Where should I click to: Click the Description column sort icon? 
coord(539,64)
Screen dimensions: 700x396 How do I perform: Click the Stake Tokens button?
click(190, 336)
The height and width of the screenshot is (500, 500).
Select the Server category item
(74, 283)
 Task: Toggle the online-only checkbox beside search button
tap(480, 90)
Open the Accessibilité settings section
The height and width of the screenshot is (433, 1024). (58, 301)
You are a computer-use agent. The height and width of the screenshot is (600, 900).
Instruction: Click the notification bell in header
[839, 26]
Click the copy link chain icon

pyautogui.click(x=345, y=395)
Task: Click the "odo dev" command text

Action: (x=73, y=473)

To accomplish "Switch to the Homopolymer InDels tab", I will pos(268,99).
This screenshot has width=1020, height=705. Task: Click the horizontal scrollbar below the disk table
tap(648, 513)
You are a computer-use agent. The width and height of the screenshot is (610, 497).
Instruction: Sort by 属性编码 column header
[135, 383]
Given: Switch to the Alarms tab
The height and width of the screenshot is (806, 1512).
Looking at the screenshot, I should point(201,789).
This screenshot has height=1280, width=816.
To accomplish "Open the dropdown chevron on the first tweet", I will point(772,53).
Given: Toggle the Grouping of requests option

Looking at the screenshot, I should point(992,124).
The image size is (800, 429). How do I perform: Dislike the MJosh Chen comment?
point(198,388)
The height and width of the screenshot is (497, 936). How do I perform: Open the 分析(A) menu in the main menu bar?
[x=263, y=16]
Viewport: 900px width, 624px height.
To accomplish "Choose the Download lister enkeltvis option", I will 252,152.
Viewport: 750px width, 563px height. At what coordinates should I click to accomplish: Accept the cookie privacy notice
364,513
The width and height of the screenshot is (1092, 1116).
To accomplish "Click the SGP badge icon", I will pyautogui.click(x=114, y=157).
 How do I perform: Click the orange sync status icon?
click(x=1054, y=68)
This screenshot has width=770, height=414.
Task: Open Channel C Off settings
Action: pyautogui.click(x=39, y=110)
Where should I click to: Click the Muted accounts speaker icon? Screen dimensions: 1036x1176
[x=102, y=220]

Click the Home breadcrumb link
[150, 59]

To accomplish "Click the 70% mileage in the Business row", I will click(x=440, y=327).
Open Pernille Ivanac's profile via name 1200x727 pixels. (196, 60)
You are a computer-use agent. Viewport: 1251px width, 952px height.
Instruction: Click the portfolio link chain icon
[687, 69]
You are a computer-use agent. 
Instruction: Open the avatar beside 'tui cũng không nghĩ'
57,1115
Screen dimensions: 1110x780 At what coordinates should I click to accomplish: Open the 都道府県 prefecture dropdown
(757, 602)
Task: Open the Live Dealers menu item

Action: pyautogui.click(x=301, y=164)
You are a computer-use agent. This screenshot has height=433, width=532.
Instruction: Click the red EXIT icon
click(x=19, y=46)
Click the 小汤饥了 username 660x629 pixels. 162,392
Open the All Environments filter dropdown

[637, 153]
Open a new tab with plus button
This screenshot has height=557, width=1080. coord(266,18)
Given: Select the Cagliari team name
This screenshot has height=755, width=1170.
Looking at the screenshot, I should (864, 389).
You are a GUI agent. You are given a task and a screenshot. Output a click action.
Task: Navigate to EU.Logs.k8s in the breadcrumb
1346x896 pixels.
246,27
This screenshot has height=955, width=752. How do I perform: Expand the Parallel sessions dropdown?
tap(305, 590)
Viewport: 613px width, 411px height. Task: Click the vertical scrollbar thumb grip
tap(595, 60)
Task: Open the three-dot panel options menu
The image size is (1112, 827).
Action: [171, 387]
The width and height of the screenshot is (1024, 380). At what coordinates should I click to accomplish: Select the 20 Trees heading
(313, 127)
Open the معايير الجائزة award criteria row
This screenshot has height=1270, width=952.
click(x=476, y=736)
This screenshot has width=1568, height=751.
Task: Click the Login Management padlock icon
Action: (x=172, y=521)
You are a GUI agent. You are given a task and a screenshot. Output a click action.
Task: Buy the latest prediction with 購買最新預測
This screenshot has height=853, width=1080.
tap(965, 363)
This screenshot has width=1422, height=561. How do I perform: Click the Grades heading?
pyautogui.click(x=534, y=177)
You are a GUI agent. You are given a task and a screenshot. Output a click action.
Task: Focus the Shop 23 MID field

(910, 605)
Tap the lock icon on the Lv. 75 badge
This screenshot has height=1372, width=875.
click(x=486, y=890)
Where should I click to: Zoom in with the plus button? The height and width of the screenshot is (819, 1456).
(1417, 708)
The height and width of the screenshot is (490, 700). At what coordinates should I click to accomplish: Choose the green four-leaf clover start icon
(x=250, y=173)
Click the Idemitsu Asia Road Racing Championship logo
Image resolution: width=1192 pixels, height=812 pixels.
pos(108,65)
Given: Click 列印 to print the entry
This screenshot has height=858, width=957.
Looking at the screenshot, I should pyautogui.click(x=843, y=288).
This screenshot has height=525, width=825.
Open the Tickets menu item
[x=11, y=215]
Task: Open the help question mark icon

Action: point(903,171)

****************************************

* Task
Would you repeat the records above without any changes?

* Solved problem
Where should I click to: Click the Description column sort icon? 
coord(539,64)
Screen dimensions: 700x396 How do I perform: Click the Stake Tokens button?
click(190, 336)
The height and width of the screenshot is (500, 500).
Select the Server category item
(74, 283)
 Task: Toggle the online-only checkbox beside search button
tap(480, 90)
Open the Accessibilité settings section
The height and width of the screenshot is (433, 1024). (58, 301)
You are a computer-use agent. The height and width of the screenshot is (600, 900).
Instruction: Click the notification bell in header
[839, 26]
Click the copy link chain icon

pyautogui.click(x=345, y=395)
Task: Click the "odo dev" command text

Action: (x=73, y=473)

To accomplish "Switch to the Homopolymer InDels tab", I will pos(268,99).
This screenshot has width=1020, height=705. Task: Click the horizontal scrollbar below the disk table
tap(648, 513)
You are a computer-use agent. The width and height of the screenshot is (610, 497).
Instruction: Sort by 属性编码 column header
[135, 383]
Given: Switch to the Alarms tab
The height and width of the screenshot is (806, 1512).
Looking at the screenshot, I should point(201,789).
This screenshot has height=1280, width=816.
To accomplish "Open the dropdown chevron on the first tweet", I will point(772,53).
Given: Toggle the Grouping of requests option

Looking at the screenshot, I should point(992,124).
The image size is (800, 429). How do I perform: Dislike the MJosh Chen comment?
point(198,388)
The height and width of the screenshot is (497, 936). How do I perform: Open the 分析(A) menu in the main menu bar?
[x=263, y=16]
Viewport: 900px width, 624px height.
To accomplish "Choose the Download lister enkeltvis option", I will 252,152.
Viewport: 750px width, 563px height. At what coordinates should I click to accomplish: Accept the cookie privacy notice
364,513
The width and height of the screenshot is (1092, 1116).
To accomplish "Click the SGP badge icon", I will pyautogui.click(x=114, y=157).
 How do I perform: Click the orange sync status icon?
click(x=1054, y=68)
This screenshot has width=770, height=414.
Task: Open Channel C Off settings
Action: pyautogui.click(x=39, y=110)
Where should I click to: Click the Muted accounts speaker icon? Screen dimensions: 1036x1176
[x=102, y=220]

Click the Home breadcrumb link
[150, 59]

To accomplish "Click the 70% mileage in the Business row", I will click(x=440, y=327).
Open Pernille Ivanac's profile via name 1200x727 pixels. (196, 60)
You are a computer-use agent. Viewport: 1251px width, 952px height.
Instruction: Click the portfolio link chain icon
[687, 69]
You are a computer-use agent. 
Instruction: Open the avatar beside 'tui cũng không nghĩ'
57,1115
Screen dimensions: 1110x780 At what coordinates should I click to accomplish: Open the 都道府県 prefecture dropdown
(757, 602)
Task: Open the Live Dealers menu item

Action: pyautogui.click(x=301, y=164)
You are a computer-use agent. This screenshot has height=433, width=532.
Instruction: Click the red EXIT icon
click(x=19, y=46)
Click the 小汤饥了 username 660x629 pixels. 162,392
Open the All Environments filter dropdown

[637, 153]
Open a new tab with plus button
This screenshot has height=557, width=1080. coord(266,18)
Given: Select the Cagliari team name
This screenshot has height=755, width=1170.
Looking at the screenshot, I should (864, 389).
You are a GUI agent. You are given a task and a screenshot. Output a click action.
Task: Navigate to EU.Logs.k8s in the breadcrumb
1346x896 pixels.
246,27
This screenshot has height=955, width=752. How do I perform: Expand the Parallel sessions dropdown?
tap(305, 590)
Viewport: 613px width, 411px height. Task: Click the vertical scrollbar thumb grip
tap(595, 60)
Task: Open the three-dot panel options menu
The image size is (1112, 827).
Action: [171, 387]
The width and height of the screenshot is (1024, 380). At what coordinates should I click to accomplish: Select the 20 Trees heading
(313, 127)
Open the معايير الجائزة award criteria row
This screenshot has height=1270, width=952.
click(x=476, y=736)
This screenshot has width=1568, height=751.
Task: Click the Login Management padlock icon
Action: (x=172, y=521)
You are a GUI agent. You are given a task and a screenshot. Output a click action.
Task: Buy the latest prediction with 購買最新預測
This screenshot has height=853, width=1080.
tap(965, 363)
This screenshot has width=1422, height=561. How do I perform: Click the Grades heading?
pyautogui.click(x=534, y=177)
You are a GUI agent. You are given a task and a screenshot. Output a click action.
Task: Focus the Shop 23 MID field

(910, 605)
Tap the lock icon on the Lv. 75 badge
This screenshot has height=1372, width=875.
click(x=486, y=890)
Where should I click to: Zoom in with the plus button? The height and width of the screenshot is (819, 1456).
(1417, 708)
The height and width of the screenshot is (490, 700). At what coordinates should I click to accomplish: Choose the green four-leaf clover start icon
(x=250, y=173)
Click the Idemitsu Asia Road Racing Championship logo
Image resolution: width=1192 pixels, height=812 pixels.
pos(108,65)
Given: Click 列印 to print the entry
This screenshot has height=858, width=957.
Looking at the screenshot, I should pyautogui.click(x=843, y=288).
This screenshot has height=525, width=825.
Open the Tickets menu item
[x=11, y=215]
Task: Open the help question mark icon

Action: point(903,171)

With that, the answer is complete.